Seymour Adler and Ruth Kanfer

Howard Weiss, passed away at age 73 on February 20, 2023. Howard, a native Manhattanite, completed his undergraduate studies at George Washington University, where he met Jeanne DiLeo to whom he was married for 51 years. In 1975, Howard completed his PhD in New York University’s I-O Psychology Program under the guidance of Ray Katzell.

Upon graduation, Howard joined the I-O faculty in the Department of Psychological Sciences at Purdue University where he continued his impactful work on social learning in organizations. He was a valued colleague to many and an inspiring mentor and teacher to generations of graduate students. After more than 3 decades at Purdue, including service as head of Psychological Sciences, Howard moved in 2012 to serve as chair of the School of Psychology at Georgia Institute of Technology.

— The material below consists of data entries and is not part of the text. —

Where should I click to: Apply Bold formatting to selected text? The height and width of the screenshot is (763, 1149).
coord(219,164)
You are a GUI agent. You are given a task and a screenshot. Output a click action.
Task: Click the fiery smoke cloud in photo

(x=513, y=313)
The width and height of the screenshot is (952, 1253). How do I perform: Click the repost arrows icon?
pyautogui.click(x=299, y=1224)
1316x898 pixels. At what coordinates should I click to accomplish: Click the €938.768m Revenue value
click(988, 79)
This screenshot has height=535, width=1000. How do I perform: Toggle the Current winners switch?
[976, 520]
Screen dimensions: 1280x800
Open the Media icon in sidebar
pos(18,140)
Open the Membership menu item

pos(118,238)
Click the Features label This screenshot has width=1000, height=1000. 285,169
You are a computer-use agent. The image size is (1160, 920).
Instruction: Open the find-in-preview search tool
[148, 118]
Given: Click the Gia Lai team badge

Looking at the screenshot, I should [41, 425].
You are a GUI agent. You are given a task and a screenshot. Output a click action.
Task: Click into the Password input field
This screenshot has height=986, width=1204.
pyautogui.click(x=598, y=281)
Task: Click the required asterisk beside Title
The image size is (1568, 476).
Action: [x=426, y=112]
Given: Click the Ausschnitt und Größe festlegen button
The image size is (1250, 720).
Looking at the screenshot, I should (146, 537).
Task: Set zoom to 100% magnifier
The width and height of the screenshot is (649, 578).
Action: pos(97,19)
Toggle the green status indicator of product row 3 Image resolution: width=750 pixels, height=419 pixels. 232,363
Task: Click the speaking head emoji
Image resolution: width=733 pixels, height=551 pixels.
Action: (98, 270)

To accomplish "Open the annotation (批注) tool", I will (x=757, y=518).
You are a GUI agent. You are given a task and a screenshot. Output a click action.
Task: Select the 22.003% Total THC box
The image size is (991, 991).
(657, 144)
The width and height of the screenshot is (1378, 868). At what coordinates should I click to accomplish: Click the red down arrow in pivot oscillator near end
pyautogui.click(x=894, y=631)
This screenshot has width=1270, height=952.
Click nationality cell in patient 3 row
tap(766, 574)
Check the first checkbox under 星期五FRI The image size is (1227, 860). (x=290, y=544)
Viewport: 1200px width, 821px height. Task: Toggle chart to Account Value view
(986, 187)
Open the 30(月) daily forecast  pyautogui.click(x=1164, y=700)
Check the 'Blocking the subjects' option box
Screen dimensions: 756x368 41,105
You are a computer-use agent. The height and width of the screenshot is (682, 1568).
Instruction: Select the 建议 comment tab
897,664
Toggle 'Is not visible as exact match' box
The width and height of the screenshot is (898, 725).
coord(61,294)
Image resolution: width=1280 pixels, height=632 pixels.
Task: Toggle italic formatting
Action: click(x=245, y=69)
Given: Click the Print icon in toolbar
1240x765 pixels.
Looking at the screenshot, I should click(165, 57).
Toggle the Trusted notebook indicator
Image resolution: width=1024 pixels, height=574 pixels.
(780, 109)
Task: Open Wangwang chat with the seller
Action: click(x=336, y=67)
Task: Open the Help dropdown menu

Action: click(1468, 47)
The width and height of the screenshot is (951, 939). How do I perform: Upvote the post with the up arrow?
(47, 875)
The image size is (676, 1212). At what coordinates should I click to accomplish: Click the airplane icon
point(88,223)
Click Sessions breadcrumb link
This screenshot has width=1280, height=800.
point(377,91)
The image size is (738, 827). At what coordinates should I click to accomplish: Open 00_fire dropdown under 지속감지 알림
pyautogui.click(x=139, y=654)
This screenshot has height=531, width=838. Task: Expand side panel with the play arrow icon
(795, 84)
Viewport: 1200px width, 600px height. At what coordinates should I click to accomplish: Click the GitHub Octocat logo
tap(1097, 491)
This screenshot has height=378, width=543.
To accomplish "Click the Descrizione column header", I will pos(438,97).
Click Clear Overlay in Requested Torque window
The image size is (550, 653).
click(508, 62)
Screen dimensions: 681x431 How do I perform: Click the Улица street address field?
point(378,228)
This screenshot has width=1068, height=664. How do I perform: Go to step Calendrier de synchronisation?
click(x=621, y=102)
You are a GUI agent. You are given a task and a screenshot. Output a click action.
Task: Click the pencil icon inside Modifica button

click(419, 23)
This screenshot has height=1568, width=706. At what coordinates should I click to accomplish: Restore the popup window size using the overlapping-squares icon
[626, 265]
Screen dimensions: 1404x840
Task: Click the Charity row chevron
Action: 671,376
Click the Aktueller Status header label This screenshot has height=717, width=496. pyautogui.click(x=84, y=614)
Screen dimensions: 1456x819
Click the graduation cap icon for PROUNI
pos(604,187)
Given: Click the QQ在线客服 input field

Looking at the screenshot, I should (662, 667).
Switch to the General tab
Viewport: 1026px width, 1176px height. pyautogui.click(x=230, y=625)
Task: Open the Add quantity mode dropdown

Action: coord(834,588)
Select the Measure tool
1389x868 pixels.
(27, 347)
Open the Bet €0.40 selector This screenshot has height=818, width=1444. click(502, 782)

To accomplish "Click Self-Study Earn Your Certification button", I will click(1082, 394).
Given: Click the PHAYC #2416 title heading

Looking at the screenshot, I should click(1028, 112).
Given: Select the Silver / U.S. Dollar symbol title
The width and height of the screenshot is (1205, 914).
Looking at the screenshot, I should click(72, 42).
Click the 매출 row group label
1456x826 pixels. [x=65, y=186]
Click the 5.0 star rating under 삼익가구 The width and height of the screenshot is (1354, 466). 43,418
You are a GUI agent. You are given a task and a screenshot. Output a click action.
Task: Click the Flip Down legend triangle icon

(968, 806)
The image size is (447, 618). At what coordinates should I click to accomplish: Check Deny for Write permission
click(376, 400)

In a career spanning nearly 50 years, Howard’s inclusive approach to the full spectrum of psychology led him to repeatedly introduce new research frameworks to the field of I-O psychology that continue to endure. His early work on learning led him to produce a widely read chapter on learning theory for the second edition of the Handbook of I-O Psychology. The work drew from both classical and modern learning perspectives and spelled out research and practice implications for I-O psychology. During the 1980s, Howard was significantly influenced by the personality–situation debate raging in social psychology. Howard forcefully argued for the value of taking a fresh look at personality, anticipating and, perhaps in part, stimulating the dramatic turn-around of I-O interest in personality that began in earnest during the 1990s. In the 1990s, Howard and Russ Cropanzano published affective events theory, a framework that sharply refocused I-O on the role of emotions in work life. Howard helped pioneer methods for capturing and analyzing real-time sampling of affective states over meaningful periods of time. Howard also articulated a more theoretically sound understanding of job satisfaction that reflected the development of the attitude construct in social psychology. During the 2000s, Howard became an advocate for a person-centered approach to understanding the experience of working. Drawing heavily on work by philosophers and anthropologists, he made a compelling, prescient case for I-O to develop a deeper understanding of the experience of working as construed by workers themselves.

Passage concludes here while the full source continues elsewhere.